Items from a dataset
######

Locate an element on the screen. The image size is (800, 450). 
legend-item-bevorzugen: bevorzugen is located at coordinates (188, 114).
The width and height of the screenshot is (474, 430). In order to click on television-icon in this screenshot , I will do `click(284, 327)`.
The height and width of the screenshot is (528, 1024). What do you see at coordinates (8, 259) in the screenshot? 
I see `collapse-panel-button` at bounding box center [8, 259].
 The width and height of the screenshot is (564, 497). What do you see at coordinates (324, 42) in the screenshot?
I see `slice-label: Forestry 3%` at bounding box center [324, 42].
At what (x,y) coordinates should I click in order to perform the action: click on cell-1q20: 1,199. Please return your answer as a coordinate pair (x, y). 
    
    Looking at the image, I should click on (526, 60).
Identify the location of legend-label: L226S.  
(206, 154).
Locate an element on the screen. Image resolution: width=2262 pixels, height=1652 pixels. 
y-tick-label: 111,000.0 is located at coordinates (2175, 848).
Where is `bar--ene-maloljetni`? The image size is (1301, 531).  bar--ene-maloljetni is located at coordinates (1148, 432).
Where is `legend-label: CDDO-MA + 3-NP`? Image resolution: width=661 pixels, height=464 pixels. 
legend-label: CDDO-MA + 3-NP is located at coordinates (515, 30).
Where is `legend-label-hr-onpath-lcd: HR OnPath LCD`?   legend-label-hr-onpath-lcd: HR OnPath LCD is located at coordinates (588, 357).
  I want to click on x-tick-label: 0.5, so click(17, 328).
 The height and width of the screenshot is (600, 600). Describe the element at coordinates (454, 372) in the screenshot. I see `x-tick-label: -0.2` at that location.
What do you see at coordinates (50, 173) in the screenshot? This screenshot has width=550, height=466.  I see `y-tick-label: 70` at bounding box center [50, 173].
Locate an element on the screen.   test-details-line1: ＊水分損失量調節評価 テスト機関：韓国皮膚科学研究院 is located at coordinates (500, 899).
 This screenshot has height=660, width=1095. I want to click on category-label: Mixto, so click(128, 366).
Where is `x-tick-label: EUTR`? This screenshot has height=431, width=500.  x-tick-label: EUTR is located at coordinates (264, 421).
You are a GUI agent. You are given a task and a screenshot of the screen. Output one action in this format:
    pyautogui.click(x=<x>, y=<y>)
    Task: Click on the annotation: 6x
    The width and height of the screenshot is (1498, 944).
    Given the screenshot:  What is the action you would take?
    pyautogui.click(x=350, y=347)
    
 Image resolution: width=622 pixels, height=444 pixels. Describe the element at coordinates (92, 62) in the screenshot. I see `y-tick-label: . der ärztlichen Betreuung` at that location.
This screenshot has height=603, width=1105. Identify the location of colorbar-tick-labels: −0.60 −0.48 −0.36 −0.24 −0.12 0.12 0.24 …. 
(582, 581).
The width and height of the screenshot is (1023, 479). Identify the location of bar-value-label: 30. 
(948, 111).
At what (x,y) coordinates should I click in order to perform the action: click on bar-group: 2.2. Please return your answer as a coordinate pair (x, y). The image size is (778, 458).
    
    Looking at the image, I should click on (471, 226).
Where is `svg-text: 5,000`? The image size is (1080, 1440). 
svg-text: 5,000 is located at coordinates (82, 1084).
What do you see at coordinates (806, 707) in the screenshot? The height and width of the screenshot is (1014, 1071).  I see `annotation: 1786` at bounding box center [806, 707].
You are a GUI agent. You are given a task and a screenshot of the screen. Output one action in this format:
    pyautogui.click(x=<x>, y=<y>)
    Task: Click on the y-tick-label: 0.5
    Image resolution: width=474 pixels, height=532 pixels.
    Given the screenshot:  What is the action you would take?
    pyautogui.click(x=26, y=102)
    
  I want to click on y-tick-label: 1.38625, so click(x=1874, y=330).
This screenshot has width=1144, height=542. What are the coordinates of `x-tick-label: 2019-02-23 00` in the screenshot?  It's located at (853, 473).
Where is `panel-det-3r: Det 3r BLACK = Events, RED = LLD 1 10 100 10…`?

######

Count the lines in the records above that contain the string "annotation", treating uppercase and lowercase as different. Give only the number.

THE COMPLETED TASK:
2